## EXERCISE PASSAGE
━━━━━━━━━━━━━━━━━━━━━━━━━━━━━━

Solo climbers, blind people and double amputees have been banned from climbing Everest under new rules the Nepalese tourism ministry believes will reduce the number of deaths on the mountain.
The changes have provoked criticism from the US ambassador to Nepal, and a former Gurkha soldier planning to scale the peak after losing both legs in Afghanistan.
The new rules have been under discussion for the past month and were implemented this week, Nepalese officials told the Himalayan Times.
Individual climbers will need to be accompanied by a mountain guide, while high-altitude workers who accompany expeditions to the summit are eligible to receive summit certificates under the revised regulations.
A suggested upper age limit of 76 for climbers – which Nepalese alpine associations had lobbied for after the death of an 85-year-old climber in May – has not been implemented, but the government maintained the ban on climbers under 16.
Everest once attracted only elite climbers, but as the relative cost of scaling the peak has fallen the mountain has drawn record numbers of new entrants, including a surge from China and India.
Experienced mountaineers have raised concerns the mountain is becoming dangerously overcrowded and that new climbing companies with lower safety standards have rushed to fill demand in the market.
Before each spring climbing season the Nepalese government has tightened the eligibility criteria for permits to scale the 8,848m (2,903ft) peak from the Nepal side.
But in practice, enforcement of the rules are patchy and they are frequently overlooked.
One veteran climber, Alan Arnette, said the ban on amputee and visually impaired climbers was prejudiced, ignorant and irrational.
“If this is about protecting people from their own ambitions, then over half of the annual climbers should be banned each year as they lack the experience to safely climb Everest,” he wrote on his blog.
“And where does this stop – people with asthma, diabetes, hemophiliacs or cancer? All of these have recently successfully summited Everest with no problems.”
According to the Himalayan Database, 29 people with disabilities have attempted to climb Everest, and 15 have reached the top. Two – Phur Yemba Sherpa in 2014 and Thomas Weber in 2006 – have died on the mountain.
A greater percentage of non-disabled climbers have died on the mountain – 288 from 8,306 attempts since 1953.
Six people died this year, and 648 reached the summit, the second-highest for a single climbing season. Around 237 climbed from the Tibetan side.
The new rules were criticised by Hari Budha Magar, a Gurkha soldier who lost both legs in an IED explosion in Afghanistan and is training to become the first above-knee double amputee to climb Everest.
“Nepal should be proud of me, not banning me,” he wrote on Facebook. “I will be climbing Everest whatever the cabinet decides. Nothing Is Impossible.”
The ban was also criticised by the US ambassador to Nepal, Alaina B Teplitz, who tweeted: “Ability not perceived ‘disability’ must guide rules on who can trek Everest.
“Climbers like Hari Budha Magar shouldn’t be banned because of false assumptions about capabilities. Accessible tourism for ALL will make it clear that Nepal welcomes everyone!”

━━━━━━━━━━━━━━━━━━━━━━━━━━━━━━

## SOURCE MATERIAL

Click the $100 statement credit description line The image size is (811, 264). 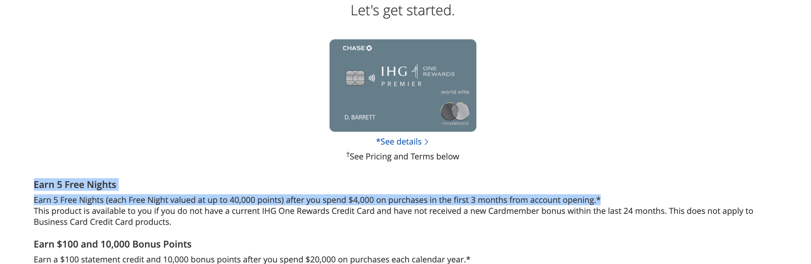(252, 260)
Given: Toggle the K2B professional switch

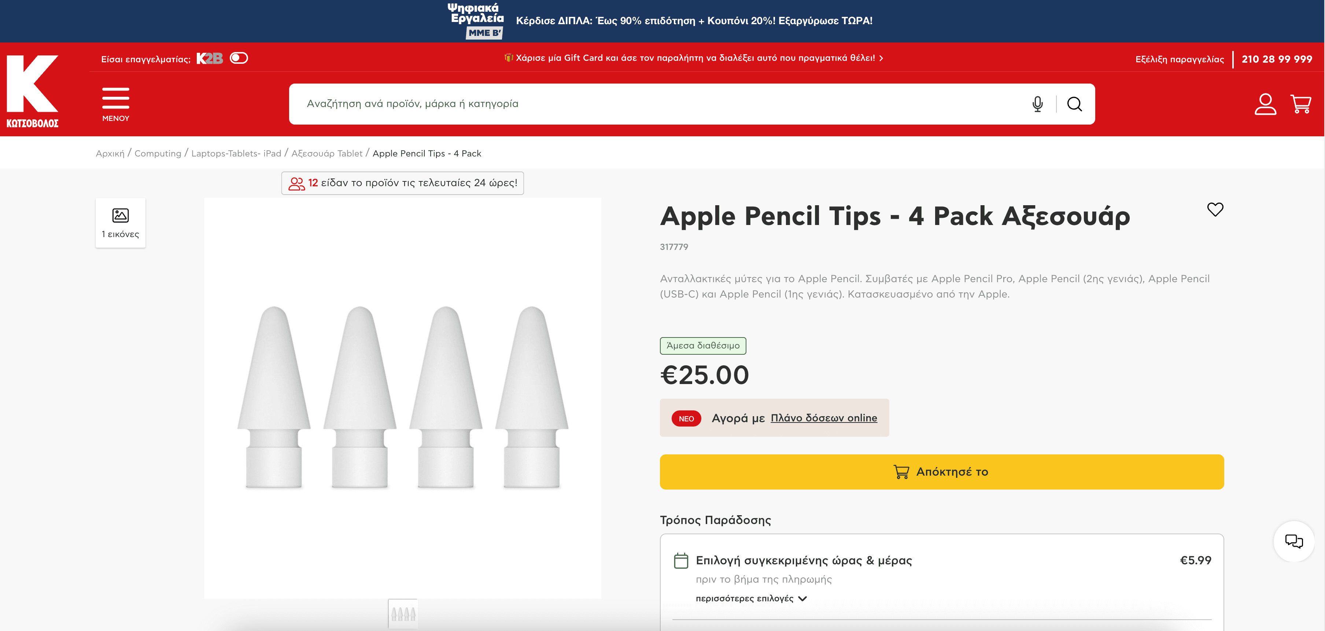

━━━━━━━━━━━━━━━━━━━━━━━━━━━━━━

## WHAT TO DO
A - From the article on Everest climbing rules, reproduce the part that opens with the words containing "Individual climbers will" and closes with "China and India.".
B - Decide whether each statement agrees with the article on Everest climbing rules, answering yes or no and quoting the words of the article that settle it: (i) The proposed upper age limit of 76 for climbers was put into effect. (ii) Two climbers with disabilities have died on Everest. (iii) Individual climbers must now have a mountain guide with them.

## ANSWERS TO THE PROBLEMS
A -
Individual climbers will need to be accompanied by a mountain guide, while high-altitude workers who accompany expeditions to the summit are eligible to receive summit certificates under the revised regulations.
A suggested upper age limit of 76 for climbers – which Nepalese alpine associations had lobbied for after the death of an 85-year-old climber in May – has not been implemented, but the government maintained the ban on climbers under 16.
Everest once attracted only elite climbers, but as the relative cost of scaling the peak has fallen the mountain has drawn record numbers of new entrants, including a surge from China and India.

B -
(i) No: "has not been implemented"
(ii) Yes: "Two – Phur Yemba Sherpa in 2014 and Thomas Weber in 2006 – have died on the mountain."
(iii) Yes: "Individual climbers will need to be accompanied by a mountain guide"